Page MenuHomePhabricator

restbase2003 has a broken disk (at least)
Closed, ResolvedPublic

Description

Before going into kernel panic and refusing to reboot again, restbase2003 was writing continuously "attempting to write to an offline device"

During the restart, I saw

Embedded RAID : Smart Array P440ar Controller - (2048 MB, V2.52) 5 Logical
Drive(s) - Operation Failed
 - 1719-Slot 0 Drive Array  - A controller failure event occurred prior
   to this power-up. (Previous lock up code = 0x13)

the system is back up but I don't intend to put it back into rotation until hardware is inspected.

Event Timeline

the system is back up but I don't intend to put it back into rotation until hardware is inspected.
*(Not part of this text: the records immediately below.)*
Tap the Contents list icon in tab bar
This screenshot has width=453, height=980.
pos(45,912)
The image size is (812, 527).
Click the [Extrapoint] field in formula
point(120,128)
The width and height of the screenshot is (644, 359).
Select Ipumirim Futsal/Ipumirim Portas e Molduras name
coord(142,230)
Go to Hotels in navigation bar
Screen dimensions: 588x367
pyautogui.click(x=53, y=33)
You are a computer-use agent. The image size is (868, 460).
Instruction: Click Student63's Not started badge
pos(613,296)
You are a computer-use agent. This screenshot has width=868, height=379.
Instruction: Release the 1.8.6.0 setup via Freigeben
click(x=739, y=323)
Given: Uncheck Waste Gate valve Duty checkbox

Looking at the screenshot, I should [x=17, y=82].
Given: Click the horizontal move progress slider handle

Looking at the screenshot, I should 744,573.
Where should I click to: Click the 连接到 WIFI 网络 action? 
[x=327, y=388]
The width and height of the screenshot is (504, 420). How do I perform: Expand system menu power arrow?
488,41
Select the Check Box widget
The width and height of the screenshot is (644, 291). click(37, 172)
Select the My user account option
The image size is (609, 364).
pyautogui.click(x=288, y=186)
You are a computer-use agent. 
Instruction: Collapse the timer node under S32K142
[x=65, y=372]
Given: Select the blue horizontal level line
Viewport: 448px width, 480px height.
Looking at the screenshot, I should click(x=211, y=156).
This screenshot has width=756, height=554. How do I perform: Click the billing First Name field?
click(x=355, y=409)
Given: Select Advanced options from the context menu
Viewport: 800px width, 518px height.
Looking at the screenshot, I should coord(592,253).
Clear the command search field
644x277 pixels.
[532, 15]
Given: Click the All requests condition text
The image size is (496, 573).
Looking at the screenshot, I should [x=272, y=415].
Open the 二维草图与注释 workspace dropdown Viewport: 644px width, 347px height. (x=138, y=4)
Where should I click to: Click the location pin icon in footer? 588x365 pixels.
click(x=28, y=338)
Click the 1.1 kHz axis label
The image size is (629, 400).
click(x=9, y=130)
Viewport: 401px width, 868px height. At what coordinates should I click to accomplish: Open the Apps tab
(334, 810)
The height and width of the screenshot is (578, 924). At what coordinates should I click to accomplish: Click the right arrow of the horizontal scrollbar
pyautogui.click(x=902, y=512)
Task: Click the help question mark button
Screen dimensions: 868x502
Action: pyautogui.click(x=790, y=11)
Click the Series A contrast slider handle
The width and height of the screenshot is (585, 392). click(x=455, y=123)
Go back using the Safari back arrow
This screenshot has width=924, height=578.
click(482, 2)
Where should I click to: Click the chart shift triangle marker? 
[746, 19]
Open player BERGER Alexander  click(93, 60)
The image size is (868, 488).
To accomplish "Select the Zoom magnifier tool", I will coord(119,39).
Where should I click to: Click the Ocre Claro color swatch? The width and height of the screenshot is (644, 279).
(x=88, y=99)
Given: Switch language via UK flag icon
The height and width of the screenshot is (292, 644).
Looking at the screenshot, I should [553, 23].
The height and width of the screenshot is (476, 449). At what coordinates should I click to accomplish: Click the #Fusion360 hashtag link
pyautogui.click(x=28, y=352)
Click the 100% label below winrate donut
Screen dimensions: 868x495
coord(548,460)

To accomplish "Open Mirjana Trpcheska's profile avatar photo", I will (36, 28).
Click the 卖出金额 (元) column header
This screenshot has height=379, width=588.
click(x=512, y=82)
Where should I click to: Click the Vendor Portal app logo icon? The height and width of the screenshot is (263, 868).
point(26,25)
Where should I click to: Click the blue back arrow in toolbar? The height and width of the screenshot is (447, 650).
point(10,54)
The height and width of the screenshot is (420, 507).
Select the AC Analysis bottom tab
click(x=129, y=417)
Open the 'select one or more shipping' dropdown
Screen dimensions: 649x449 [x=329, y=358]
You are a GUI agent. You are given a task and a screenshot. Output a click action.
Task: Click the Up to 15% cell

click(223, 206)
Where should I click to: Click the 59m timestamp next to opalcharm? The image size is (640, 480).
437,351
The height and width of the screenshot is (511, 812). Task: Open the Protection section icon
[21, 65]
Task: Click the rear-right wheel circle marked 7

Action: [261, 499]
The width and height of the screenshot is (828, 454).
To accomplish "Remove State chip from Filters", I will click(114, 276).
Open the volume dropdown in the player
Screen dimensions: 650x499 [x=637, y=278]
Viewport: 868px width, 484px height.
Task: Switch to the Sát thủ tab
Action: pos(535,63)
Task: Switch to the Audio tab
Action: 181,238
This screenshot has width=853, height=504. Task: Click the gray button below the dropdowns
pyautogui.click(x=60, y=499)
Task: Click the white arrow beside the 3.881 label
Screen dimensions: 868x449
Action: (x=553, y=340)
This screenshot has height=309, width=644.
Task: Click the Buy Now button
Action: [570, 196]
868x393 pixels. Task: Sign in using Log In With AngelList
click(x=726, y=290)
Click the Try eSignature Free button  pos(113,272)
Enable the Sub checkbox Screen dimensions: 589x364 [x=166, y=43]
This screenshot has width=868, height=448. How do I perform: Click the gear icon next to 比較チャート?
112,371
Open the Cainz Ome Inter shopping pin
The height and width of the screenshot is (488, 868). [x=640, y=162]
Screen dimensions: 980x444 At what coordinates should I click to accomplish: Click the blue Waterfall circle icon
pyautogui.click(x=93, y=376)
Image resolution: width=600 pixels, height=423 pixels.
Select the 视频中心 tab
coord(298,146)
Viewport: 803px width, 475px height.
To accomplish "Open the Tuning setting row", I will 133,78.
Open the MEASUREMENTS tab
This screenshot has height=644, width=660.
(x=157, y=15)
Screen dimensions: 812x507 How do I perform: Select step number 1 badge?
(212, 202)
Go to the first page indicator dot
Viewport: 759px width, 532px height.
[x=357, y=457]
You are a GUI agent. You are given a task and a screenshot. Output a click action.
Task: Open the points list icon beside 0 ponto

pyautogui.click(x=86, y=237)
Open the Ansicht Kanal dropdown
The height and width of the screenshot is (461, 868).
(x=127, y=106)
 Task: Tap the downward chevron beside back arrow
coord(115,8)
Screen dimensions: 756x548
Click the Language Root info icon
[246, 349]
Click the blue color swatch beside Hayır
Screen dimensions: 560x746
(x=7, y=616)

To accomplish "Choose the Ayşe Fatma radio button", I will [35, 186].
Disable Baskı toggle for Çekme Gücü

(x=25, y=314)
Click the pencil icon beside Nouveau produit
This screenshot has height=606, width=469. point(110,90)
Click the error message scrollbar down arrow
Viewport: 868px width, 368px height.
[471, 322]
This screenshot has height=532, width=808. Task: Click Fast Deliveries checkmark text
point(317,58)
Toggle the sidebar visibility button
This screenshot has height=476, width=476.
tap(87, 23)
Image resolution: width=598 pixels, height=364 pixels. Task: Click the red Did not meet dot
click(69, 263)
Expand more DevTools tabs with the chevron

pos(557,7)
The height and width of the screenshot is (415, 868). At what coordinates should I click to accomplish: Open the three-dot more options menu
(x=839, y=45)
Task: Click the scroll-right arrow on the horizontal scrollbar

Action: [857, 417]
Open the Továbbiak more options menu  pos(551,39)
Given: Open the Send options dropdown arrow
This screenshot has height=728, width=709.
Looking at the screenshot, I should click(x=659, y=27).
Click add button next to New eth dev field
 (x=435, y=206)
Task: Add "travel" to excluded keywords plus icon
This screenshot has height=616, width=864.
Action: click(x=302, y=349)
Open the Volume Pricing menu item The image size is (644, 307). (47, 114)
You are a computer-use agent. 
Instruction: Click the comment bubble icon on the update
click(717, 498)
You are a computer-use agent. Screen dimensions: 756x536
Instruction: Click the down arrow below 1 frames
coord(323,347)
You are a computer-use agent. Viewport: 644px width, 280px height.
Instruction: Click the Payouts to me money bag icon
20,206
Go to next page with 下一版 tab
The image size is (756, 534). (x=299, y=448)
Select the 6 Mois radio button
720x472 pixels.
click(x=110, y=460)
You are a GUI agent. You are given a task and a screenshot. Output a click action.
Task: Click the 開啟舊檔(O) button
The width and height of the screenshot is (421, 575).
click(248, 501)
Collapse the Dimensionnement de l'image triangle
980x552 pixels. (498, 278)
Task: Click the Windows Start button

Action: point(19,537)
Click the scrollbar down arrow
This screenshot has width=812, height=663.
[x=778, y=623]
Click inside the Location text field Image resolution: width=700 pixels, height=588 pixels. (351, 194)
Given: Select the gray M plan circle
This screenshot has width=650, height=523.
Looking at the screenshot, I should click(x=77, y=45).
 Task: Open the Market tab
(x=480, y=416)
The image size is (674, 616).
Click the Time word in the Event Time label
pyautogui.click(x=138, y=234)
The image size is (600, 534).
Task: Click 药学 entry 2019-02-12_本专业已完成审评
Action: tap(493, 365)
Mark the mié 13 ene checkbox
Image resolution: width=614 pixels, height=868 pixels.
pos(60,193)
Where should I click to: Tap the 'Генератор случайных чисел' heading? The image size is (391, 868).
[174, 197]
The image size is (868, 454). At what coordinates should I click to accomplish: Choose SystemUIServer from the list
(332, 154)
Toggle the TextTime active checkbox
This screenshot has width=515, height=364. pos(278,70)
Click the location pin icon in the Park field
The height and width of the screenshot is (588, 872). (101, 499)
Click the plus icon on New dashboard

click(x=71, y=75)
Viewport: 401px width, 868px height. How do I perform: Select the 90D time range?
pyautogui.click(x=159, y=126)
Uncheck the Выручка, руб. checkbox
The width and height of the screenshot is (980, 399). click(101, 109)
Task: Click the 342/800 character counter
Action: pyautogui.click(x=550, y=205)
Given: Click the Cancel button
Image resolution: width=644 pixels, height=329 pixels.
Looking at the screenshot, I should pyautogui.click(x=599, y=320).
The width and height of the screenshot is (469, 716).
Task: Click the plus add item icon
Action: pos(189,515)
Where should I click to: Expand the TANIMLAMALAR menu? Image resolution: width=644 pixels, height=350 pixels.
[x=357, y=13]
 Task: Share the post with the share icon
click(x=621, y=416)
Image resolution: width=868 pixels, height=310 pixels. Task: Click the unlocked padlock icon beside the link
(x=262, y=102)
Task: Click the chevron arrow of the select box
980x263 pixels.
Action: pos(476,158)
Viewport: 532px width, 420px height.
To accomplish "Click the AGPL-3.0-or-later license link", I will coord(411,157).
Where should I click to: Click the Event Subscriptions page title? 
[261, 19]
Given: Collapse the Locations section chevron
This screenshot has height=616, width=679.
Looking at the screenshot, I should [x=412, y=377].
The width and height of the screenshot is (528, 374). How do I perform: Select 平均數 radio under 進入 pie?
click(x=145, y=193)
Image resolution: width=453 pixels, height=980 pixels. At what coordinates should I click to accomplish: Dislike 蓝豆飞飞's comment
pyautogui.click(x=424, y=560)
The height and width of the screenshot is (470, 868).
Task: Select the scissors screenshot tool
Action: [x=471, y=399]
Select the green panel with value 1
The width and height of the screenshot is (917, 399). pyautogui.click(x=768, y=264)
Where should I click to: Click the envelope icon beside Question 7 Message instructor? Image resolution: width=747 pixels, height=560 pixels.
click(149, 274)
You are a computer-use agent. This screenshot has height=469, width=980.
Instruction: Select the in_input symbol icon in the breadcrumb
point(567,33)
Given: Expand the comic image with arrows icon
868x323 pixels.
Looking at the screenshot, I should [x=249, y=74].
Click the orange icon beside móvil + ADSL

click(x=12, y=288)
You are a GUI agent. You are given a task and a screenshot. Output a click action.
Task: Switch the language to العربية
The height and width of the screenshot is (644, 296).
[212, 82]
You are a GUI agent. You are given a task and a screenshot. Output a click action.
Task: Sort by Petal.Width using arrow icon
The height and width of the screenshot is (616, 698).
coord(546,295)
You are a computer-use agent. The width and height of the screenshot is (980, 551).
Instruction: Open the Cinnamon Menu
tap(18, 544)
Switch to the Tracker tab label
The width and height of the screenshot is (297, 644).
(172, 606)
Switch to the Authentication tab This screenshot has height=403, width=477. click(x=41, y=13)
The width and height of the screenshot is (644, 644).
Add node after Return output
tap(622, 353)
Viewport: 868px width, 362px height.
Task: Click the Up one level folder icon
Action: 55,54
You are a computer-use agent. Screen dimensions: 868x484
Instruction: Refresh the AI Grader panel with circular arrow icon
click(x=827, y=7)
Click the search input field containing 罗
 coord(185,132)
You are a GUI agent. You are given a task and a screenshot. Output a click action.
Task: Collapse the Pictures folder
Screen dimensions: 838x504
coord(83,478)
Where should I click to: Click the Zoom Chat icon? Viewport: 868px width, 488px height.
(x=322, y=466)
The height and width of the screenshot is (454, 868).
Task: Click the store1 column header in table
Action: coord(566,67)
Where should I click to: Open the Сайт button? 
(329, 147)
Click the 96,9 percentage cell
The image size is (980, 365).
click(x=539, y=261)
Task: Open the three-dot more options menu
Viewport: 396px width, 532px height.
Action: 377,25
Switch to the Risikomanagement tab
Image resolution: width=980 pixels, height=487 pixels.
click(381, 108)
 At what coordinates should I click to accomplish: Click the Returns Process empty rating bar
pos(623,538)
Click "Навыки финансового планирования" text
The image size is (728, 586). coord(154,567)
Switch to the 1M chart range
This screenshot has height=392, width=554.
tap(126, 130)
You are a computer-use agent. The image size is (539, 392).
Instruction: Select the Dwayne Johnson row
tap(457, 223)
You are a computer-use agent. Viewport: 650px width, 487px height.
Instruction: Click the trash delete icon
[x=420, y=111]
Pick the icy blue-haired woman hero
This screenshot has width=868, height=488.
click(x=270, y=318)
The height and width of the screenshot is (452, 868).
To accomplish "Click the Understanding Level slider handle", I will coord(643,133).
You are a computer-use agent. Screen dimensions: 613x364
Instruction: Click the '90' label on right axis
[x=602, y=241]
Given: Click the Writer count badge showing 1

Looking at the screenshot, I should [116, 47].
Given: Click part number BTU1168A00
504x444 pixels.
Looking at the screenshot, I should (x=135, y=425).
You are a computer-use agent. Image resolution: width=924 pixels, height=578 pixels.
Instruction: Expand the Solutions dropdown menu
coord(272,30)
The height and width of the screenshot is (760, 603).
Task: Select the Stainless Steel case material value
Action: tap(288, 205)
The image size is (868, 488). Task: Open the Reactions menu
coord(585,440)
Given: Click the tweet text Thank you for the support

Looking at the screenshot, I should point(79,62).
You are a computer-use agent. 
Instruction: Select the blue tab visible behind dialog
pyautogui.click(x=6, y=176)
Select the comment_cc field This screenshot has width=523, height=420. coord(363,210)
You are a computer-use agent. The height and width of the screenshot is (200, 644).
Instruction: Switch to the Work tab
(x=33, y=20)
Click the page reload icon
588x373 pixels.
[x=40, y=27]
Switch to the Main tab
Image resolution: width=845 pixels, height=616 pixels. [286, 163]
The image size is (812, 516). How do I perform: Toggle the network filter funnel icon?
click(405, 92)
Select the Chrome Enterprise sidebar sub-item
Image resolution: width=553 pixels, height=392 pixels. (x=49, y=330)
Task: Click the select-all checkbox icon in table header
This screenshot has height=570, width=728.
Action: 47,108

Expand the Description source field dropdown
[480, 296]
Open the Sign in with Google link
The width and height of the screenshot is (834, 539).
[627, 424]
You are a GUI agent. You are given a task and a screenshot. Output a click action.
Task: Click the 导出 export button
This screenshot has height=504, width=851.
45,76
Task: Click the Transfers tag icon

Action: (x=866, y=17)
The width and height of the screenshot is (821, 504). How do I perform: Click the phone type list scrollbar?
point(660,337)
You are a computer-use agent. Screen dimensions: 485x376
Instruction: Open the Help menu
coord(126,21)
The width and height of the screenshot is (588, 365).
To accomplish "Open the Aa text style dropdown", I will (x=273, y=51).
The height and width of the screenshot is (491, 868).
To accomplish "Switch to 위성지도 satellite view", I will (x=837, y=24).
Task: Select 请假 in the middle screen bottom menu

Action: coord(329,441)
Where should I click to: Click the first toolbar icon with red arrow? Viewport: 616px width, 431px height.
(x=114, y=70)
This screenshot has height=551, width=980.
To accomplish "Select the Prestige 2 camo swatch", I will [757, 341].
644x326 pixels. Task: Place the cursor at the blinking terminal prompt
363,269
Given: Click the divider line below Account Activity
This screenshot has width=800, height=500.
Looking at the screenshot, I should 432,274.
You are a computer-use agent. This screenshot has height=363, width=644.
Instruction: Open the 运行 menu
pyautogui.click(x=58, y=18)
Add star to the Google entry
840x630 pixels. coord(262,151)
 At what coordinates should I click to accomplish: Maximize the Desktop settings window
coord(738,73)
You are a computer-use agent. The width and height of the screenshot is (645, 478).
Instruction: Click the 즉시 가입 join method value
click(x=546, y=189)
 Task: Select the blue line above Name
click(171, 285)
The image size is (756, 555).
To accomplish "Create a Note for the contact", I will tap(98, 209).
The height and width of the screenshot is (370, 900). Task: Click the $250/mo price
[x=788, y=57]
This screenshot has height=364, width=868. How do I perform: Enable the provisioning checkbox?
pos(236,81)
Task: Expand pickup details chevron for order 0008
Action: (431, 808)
I guess out of rotation in this context probably means RESTBase(?); It appears Cassandra is online and participating in the storage cluster (and not exhibiting any errors at present).

From the SRE/CP Scalability meeting:

We should attempt to update the RAID firmware, and ensure that the host is capable of rebooting successfully without intervention. If things continue to look OK, we can close.

Mentioned in SAL (#wikimedia-operations) [2018-08-23T16:15:03Z] <godog> upgrade hp raid firmware on restbase2003 - T201804 T141756

fgiunchedi claimed this task.
fgiunchedi subscribed.

Firmware upgrade and reboot done, the reboot completed unattended. I'm tentatively resolving, we'll reopen if it occurs again.